Abstract

Lloyd Wells' four examples of loss of self challenge both philosophers and clinicians to ponder just what it is that has been lost in such cases. If a self has been lost, who lost it? And how can personal identity be so insecure that it can be lost in so many different ways? Empiricist thinkers, both Western and Eastern, have questioned the very existence of a self; much recent thought about the nature of the self has converged on notions that it is not a substantial reality, but a narrative, the product of the stories that we tell ourselves about our lives so that we can knit together our experiences into a continuous plot. Owen Flanagan and Valerie Hardcastle have already brought one version of this theory to bear on one of Wells' cases and James Phillips explores the capacity of narrative theory to account for each of these cases in an accompanying essay.

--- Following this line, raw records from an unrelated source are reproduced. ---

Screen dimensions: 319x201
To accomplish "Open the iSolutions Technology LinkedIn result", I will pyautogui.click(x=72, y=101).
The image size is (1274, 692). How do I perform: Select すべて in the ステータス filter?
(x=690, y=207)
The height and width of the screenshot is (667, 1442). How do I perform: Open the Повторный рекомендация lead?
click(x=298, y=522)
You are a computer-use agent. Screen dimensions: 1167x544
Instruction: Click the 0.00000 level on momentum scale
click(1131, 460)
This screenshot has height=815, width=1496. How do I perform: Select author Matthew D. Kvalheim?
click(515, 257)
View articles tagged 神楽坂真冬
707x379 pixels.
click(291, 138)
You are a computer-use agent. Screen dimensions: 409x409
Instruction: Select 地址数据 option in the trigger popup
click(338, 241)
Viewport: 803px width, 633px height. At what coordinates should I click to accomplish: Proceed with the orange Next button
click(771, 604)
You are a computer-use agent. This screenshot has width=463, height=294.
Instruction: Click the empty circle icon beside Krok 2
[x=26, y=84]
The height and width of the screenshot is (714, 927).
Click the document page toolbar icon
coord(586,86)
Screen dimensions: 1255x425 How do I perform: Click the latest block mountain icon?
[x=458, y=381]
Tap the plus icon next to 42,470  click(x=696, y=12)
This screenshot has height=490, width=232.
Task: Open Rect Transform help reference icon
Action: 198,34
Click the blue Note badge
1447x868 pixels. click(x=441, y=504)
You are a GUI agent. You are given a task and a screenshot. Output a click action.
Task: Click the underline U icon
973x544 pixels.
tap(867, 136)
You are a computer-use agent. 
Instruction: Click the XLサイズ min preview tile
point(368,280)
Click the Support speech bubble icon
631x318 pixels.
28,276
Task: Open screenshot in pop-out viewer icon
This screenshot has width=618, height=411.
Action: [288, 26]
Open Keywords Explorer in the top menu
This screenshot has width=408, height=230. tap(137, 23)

In this essay, I challenge the adequacy of narrative theories of the self in general and their application to these particular cases. The details of Wells' cases highlight the limitations of narrative theories to discursive, secondary process thought by directing attention to the richer and more expressively forceful resources of metaphor and nondiscursive forms of symbolism. Narrative unity or continuity is no guarantee against experiences of the loss of self. The monological character of narrative masks the sociality of the self, the ways in which each individual self is constituted and threatened by interactions with other selves. I argue for the power of drama, opera, music, dance, and spatial forms of symbolism to cope with the diversity of what Flanagan has dubbed the multiplex self, (Flanagan 1994) especially when narrative fails. Language and narrative certainly play a crucial role in human self-consciousness. But human imagination and art command other resources as well and a theory that acknowledges their contributions can accept and incorporate the insights of narrative theories without confining itself to the limitations of story telling.